We walked on to the Cathedral, via the museum of the National Bank of Belgium, where inflation was explained in typically Belgian fashion – in bilingual comic strips.

After lunch, we headed to the Musical Instruments Museum, in the splendidly renovated Old England Building.  I bet every child in Brussels comes here with a worksheet and clipboard. I loved it. Hundreds of musical instruments from every period of history and every continent, spread over three extensive floors of a renovated Art Nouveau warehouse building.  Stand in front of any display and your headset plays the appropriate music.  No language barrier.
The next day’s sightseeing began with a trip out to another of Brussels’ iconic tourist destinations – the Atomium.  Built originally for the 1958 World Exposition, it was restored in 2006. Unfortunately, we had brought British weather with us.  My photos from inside and out show artistic rain-spattered effects.  We got off the Underground at Heysel, a name synonymous for us with the stadium disaster of 1985.

We returned to the city centre and called in at the brewery museum in the Grand Place, enjoying our pre-lunch dégustation of the beer of the week.  My husband very decently accompanied me round the Museum of Costume and Lace, although we both sped up when a horde of little 8-year old girls arrived shrieking and giggling.

We braced ourselves for a dose of high culture on Sunday.  However, as we exited the Parc underground station, we found ourselves on the Marathon/Half Marathon route and paused to admire the stamina (or otherwise) of the runners.  Most impressive to see the army cadets running in team formation, brandishing banners and uttering bloodcurdling chants. 
We had arranged to meet a Belgian Mensan friend at the Museum of Ancient Art.  I have a particular fondness for Flemish Primitives after my appetite was whetted by the Memlings in Bruges and there was a fine selection. I also enjoyed the details - some scurrilous, all colourful – in the works of Bruegel père et fils.

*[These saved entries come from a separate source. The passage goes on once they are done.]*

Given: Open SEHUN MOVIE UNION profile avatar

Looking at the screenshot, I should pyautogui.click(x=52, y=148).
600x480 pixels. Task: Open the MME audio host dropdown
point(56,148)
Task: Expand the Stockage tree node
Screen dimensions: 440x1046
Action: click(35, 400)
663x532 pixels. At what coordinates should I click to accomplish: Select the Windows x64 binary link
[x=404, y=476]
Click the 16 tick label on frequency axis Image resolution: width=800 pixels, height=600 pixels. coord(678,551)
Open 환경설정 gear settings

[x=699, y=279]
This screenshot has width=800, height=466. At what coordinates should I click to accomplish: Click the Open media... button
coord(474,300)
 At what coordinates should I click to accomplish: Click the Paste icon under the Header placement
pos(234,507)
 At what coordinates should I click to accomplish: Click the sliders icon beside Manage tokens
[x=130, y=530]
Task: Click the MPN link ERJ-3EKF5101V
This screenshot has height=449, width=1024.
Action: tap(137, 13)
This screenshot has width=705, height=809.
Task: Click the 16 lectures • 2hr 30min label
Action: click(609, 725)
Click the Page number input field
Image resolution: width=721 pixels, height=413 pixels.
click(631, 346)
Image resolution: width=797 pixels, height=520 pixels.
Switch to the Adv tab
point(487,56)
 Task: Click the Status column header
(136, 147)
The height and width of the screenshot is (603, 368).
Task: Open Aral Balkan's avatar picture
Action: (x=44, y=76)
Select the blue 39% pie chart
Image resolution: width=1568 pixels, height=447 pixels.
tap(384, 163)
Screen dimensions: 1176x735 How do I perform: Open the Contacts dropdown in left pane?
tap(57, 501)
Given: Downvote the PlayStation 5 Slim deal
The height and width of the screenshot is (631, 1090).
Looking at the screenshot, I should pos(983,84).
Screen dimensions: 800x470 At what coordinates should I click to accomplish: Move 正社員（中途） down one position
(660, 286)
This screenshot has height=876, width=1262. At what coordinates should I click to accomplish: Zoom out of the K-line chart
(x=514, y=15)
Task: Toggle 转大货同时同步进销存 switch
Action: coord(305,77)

At last we succumbed to cultural overload and gratefully sought out a café for a sandwich and beer.  The Magritte Museum would have to wait for another day, not to mention the other magnificent museums in and around the Place Royale.

Fortunately, a respite from the rain allowed us to wander around the park, admiring the wacky exhibits in the Brusselicious project, before a final coffee in a trendy café on the Mont des Arts, admiring the aptly named “Le Square”. Why does English have such kudos?
Our friend gave a scholarly disquisition on the historical, social and linguistic complexities of his native land, which led me to ask in bafflement “Is Belgium actually a real place?”  All too soon, it was time to part ways, and my husband and I strolled back across the city, tut-tutting at the discarded water bottles and other post-Marathon trash in the Grand Place.
That evening, as every other evening, we had exactly one speciality beer at the bar “Au Vieux Port” before selecting our seafood restaurant at the Quai aux Briques.  Somewhere there is a photo of me in a lobster bib which will never see the light of day.

Our train departed at lunchtime the next day, so there was time for a last supermarket shop.  No doubt shares in Delhaize rose sharply on the stock market after my foray into the cheeses, baked goods, groceries etc. 

Our return was straightforward, although this nervous traveller was somewhat cross to spend longer in the Tunnel because of French security personnel getting off at Calais-Fréthun.


We had a great weekend, but there was more to see – the other museums in the Place Royale, the Parc Cinquantaire with its museums, the EU district, colourful outlying suburbs, not to mention day trips to Ghent, Antwerp or Bruges.  And with a travel time of two hours ten minutes from London, Brussels could well be on the agenda again!